Request: Output the stretch of the records from the line that contains "Task: Click the Target planet icon" through the line that contains "Action: point(251,56)" as a Markdown table with two columns, Row and Line. Number each line in Row and omit blank lines.

━━ Extracted information

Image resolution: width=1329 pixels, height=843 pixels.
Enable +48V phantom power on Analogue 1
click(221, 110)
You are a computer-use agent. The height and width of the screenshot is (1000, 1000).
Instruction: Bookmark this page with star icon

━━━━
━━ Extracted information

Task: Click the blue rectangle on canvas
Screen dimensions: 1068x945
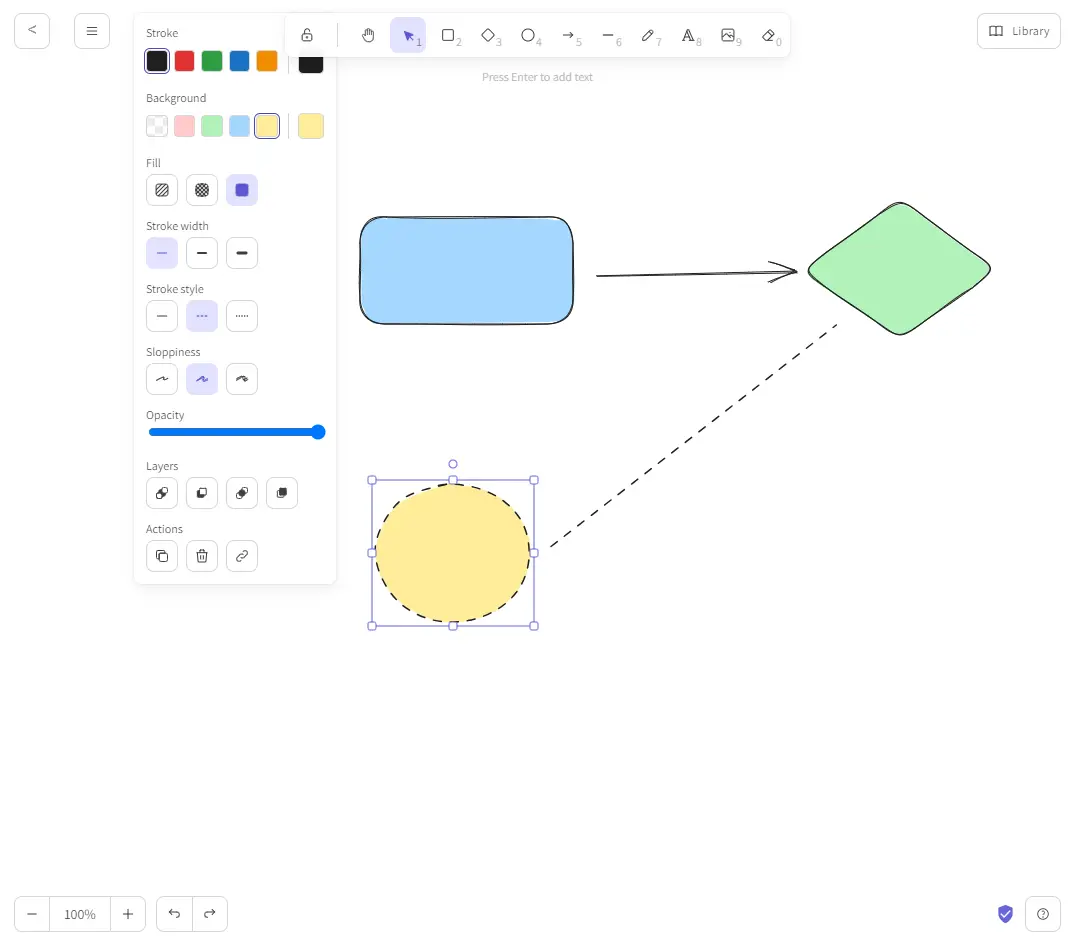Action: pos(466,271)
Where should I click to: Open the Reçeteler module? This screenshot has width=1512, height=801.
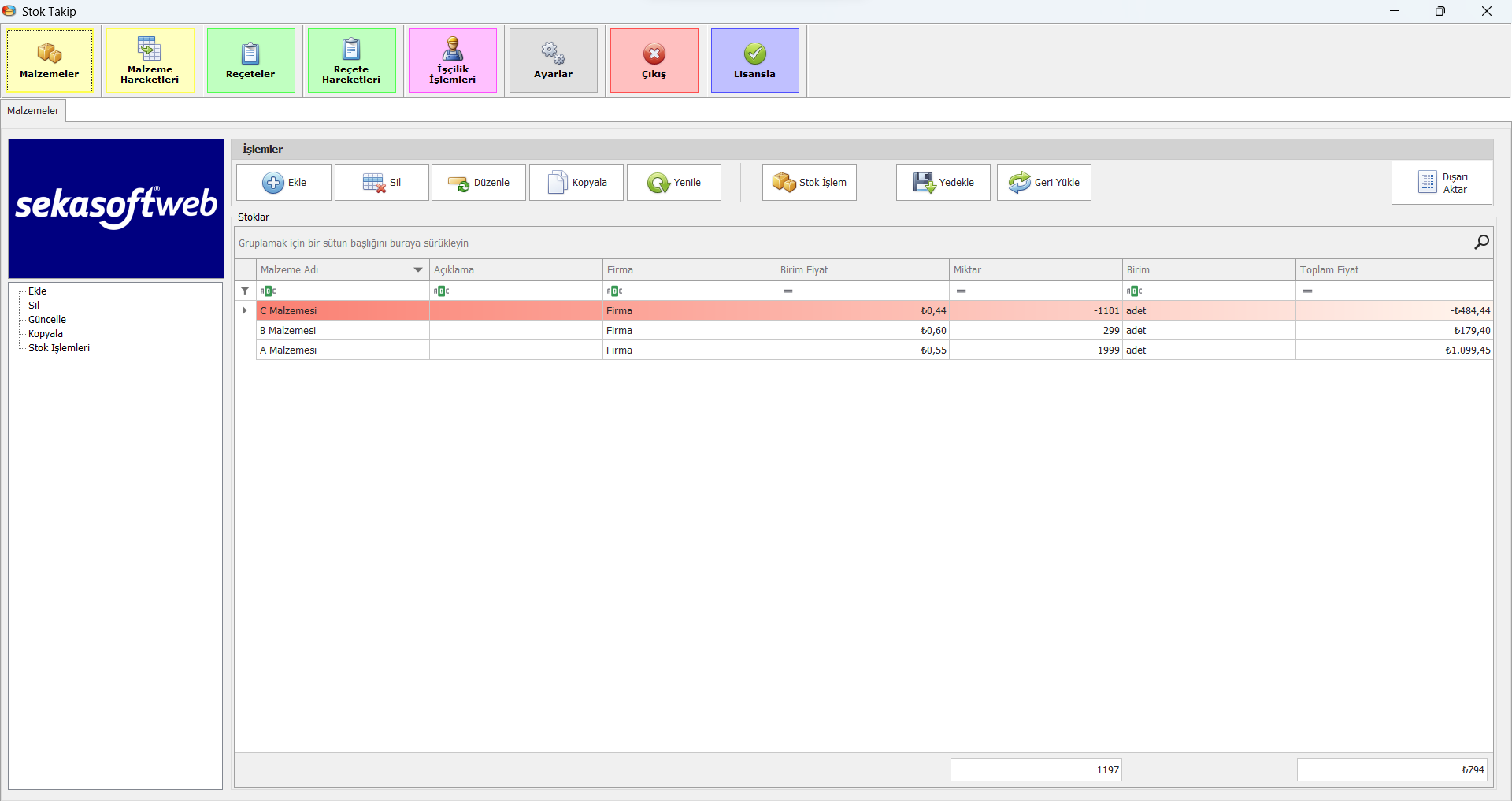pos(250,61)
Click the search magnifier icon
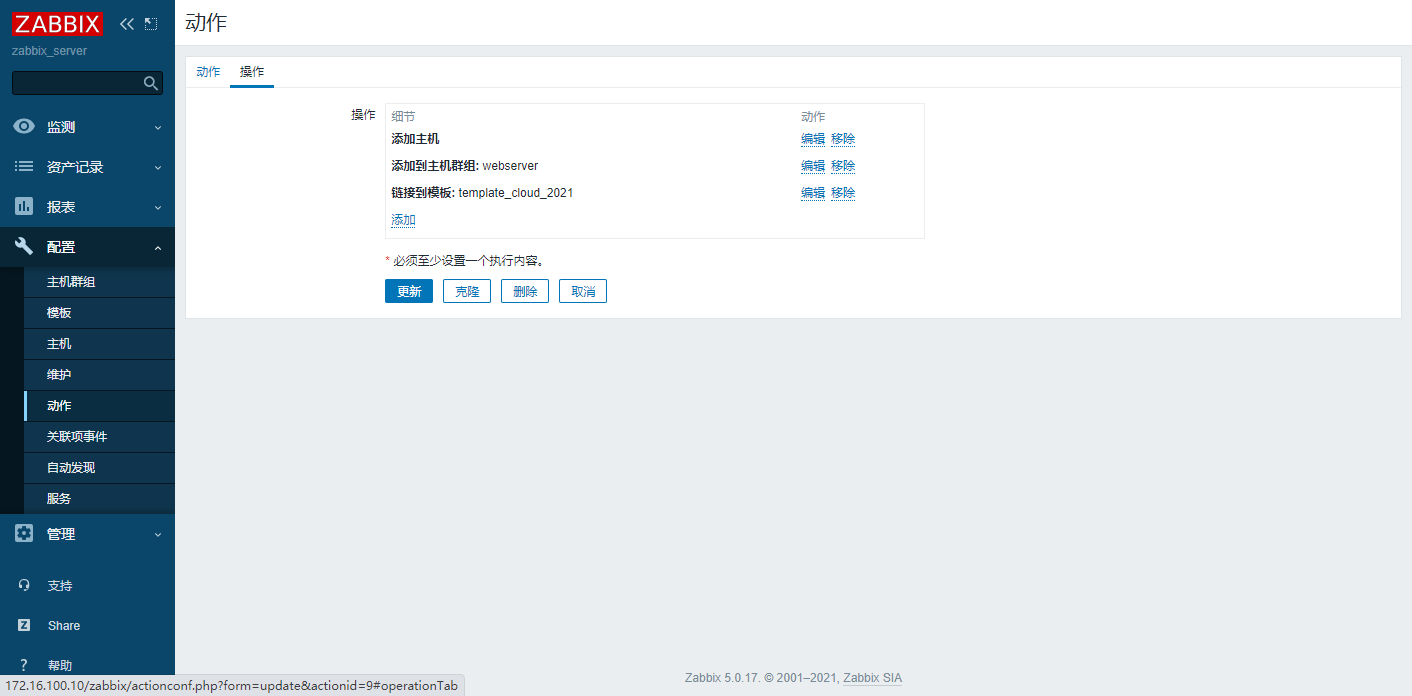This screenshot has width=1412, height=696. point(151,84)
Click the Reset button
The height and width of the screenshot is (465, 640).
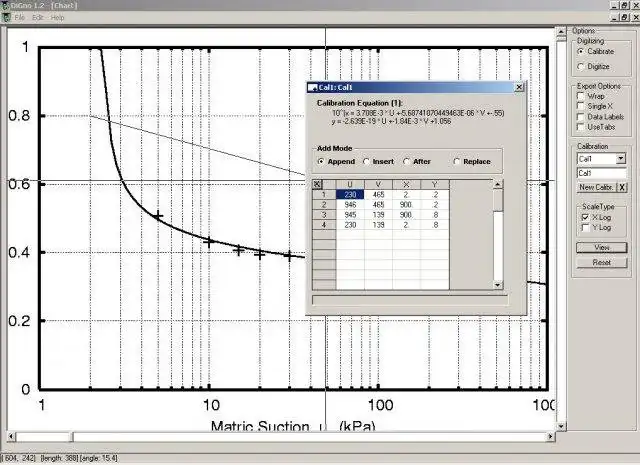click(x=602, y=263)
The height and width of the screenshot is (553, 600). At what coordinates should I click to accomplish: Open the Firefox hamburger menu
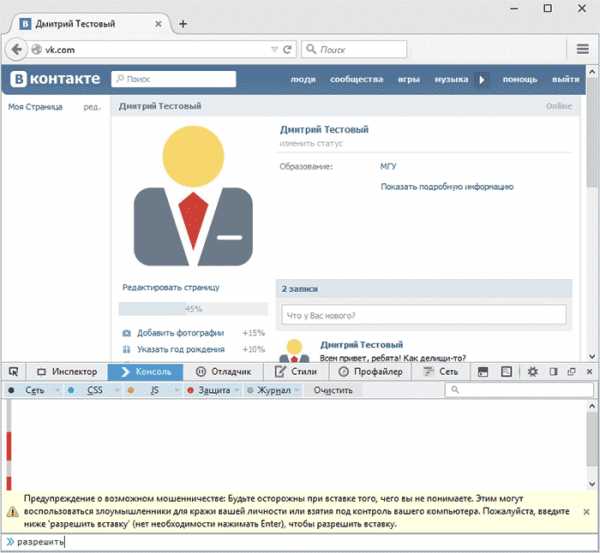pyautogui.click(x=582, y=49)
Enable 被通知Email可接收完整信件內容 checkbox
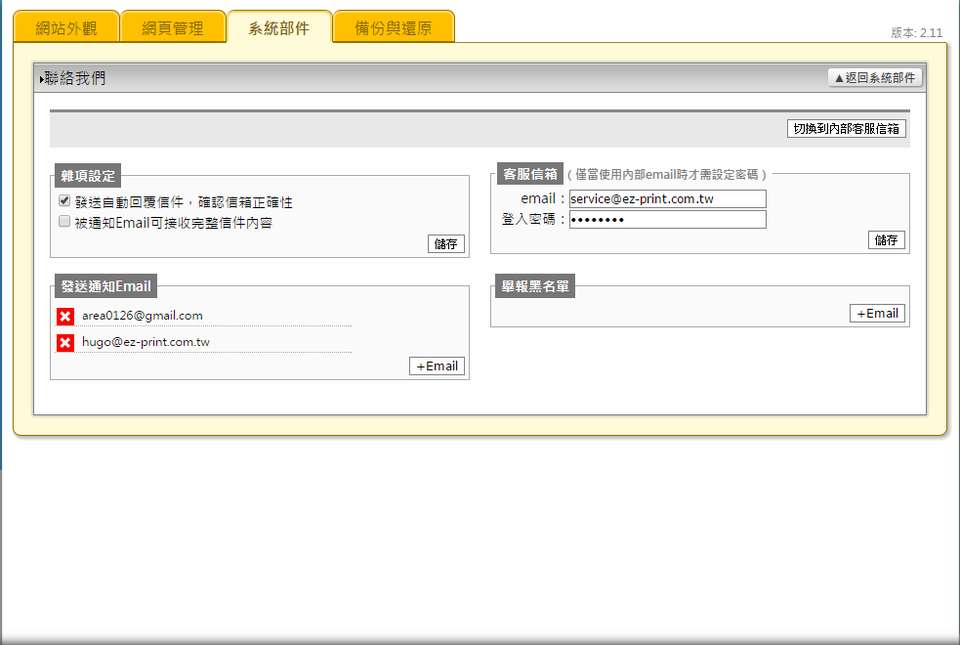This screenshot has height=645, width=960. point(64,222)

━━━━
━━ Extracted information

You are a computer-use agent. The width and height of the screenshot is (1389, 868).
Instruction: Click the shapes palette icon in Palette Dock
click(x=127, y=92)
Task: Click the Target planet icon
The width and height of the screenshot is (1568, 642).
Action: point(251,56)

━━━━

Response to the task:
| Row | Line |
|---|---|
| 1 | Task: Click the Target planet icon |
| 2 | The width and height of the screenshot is (1568, 642). |
| 3 | Action: point(251,56) |